A broad survey of the poetry, fiction, autobiographies and literary criticism of African American women. Beginning with late eighteenth-century poetry, we explore the themes and images of black women and men, language, settings, and form of that literature. With African American women at the center of discourse speaking as subjects, we further examine the interlocking of gender, race, and class and the uniqueness of their experience as reflected in their literature, as well as how the historical context of internal colonialism has affected their voices. Alternate years. HUM; Cross Listing: ENG 235;GWST 235; DV; M. Roy-Féquière;

AFST 236. Culture and Identity in the Caribbean. (1)

This course offers a study of the diversity and distinctiveness of cultural practices and social contexts of the Pan-Caribbean, understood broadly. We examine the rhythms of everyday life of Caribbean people and how these articulate with historic and contemporary experiences of migration - both forced and free - of remembrances and forgetting, of social organization and political economy, and of the affective power of cultural expressions and identities. We foreground these vantage points through a series of stories, essays, films, music, and selected ethnographic case studies.
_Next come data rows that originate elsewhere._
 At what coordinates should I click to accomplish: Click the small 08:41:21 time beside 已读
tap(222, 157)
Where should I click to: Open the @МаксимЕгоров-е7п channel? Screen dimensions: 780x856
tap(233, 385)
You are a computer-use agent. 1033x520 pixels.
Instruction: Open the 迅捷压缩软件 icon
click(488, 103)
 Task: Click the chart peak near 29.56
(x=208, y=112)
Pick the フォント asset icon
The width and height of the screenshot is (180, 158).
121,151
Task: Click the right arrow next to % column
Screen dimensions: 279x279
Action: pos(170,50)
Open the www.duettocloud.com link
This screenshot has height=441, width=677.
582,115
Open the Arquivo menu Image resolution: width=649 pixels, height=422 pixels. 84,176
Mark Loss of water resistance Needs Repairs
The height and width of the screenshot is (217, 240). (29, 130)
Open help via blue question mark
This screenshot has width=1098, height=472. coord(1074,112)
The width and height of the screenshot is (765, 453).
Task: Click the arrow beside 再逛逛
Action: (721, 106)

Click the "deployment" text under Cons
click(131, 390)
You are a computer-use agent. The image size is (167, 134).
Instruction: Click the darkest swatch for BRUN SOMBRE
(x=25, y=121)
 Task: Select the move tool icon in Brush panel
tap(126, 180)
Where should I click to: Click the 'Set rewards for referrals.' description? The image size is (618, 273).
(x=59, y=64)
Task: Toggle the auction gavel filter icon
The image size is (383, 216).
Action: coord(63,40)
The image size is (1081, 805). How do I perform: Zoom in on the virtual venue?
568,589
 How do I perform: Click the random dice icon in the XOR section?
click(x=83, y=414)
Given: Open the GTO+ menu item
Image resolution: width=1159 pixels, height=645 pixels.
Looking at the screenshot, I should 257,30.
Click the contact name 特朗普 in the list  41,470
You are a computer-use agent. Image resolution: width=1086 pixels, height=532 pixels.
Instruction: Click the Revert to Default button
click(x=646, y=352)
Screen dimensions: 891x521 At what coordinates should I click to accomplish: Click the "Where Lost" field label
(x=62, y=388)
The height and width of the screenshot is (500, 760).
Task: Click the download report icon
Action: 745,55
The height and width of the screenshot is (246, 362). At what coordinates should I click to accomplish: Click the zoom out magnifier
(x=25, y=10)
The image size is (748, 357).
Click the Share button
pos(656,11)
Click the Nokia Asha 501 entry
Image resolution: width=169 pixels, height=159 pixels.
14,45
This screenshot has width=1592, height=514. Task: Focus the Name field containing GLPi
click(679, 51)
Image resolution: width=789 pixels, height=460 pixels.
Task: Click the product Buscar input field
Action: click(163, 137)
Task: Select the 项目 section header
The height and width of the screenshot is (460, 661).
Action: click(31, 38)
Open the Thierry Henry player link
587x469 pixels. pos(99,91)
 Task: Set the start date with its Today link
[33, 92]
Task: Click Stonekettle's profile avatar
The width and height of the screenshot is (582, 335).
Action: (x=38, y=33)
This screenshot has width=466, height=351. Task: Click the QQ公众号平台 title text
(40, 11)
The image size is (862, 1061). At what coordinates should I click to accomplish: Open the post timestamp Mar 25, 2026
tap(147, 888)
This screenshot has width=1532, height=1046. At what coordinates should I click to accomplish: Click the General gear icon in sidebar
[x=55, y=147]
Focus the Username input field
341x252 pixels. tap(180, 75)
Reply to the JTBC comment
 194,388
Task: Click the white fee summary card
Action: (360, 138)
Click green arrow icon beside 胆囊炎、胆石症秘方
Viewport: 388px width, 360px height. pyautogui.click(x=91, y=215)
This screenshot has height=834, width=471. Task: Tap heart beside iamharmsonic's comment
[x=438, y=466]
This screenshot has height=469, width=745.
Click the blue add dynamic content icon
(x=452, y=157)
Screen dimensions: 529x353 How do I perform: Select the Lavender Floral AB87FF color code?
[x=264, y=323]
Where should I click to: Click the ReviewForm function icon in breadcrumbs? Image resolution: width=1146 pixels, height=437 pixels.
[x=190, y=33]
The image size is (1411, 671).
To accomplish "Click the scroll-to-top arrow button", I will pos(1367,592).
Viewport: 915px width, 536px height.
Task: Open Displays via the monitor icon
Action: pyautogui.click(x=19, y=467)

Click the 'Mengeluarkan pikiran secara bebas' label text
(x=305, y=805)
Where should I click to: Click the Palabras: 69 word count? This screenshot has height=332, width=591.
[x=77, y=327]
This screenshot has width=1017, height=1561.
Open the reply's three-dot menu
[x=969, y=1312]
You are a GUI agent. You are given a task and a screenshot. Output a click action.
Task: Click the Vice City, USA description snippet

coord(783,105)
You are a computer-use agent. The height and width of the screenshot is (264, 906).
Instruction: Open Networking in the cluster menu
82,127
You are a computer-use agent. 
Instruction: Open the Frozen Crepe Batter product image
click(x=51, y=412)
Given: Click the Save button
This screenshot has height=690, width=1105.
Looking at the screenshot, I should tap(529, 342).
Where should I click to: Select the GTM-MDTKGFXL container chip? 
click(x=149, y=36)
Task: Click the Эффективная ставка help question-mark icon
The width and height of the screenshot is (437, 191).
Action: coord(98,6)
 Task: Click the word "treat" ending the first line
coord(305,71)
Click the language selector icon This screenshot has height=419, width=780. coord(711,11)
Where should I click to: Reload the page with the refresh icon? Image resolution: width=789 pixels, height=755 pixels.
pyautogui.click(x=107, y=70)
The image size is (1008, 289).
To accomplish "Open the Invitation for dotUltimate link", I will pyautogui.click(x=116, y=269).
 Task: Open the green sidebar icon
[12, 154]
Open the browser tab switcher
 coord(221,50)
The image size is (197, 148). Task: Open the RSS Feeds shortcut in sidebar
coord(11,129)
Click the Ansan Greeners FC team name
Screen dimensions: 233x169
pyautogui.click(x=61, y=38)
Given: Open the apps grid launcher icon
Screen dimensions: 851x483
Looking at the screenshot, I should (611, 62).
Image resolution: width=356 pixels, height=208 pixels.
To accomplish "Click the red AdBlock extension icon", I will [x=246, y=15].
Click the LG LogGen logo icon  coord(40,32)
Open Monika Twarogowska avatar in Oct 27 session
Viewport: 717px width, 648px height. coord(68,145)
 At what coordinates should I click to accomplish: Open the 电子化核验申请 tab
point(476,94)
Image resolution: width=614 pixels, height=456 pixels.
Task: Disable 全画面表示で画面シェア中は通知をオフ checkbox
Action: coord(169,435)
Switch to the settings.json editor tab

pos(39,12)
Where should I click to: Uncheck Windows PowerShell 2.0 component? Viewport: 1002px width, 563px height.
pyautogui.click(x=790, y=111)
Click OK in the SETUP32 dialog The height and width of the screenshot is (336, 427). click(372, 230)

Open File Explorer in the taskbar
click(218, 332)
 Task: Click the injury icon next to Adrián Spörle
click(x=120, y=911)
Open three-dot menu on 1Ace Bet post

Prerequisite(s): Two courses in ANSO or permission of the instructor; Cross Listing: ANSO 234; W. Hope;

AFST 240. Caribbean Literature and Culture. (1)

The course surveys literary, historical and political works that have shaped ideas on race and culture in the Caribbean context. Special attention is given to critical readings of such texts as Columbus' letters to the Spanish crown; the 19th century Cuban anti-slavery narrative; and to the highly original literature of the Negritude movement. In addition we reflect on the significance of popular culture as a creative response to racial and social oppression. Cross Listing: LAST 240; M. Roy-Féquière;

AFST 254. Music of the African Diaspora. (1)

This course examines the transmission of music from Africa throughout Europe, South America, Latin America, the Caribbean, and the U.S. We examine the ways in which African musical systems have traveled, changed, and incorporated new sounds, how the African experience differs around the globe and how displaced communities share core social processes and characteristics. Students examine the concept of blackness as a broad and heterogeneous set of qualities that extend beyond the boundaries of Africanism and African-Americanism. Music studied includes West, North and South Africa, Reggae, Jazz, Blues, Afro-Cuban Santeria, Samba, Candomble, Copeira, Merengue, and World Beat. Prerequisite(s): sophomore standing or permission of the instructor; Cross Listing: MUS 254; O; DV; N. Malley;

AFST 260. African Dimensions of the Latin America Experience. (1)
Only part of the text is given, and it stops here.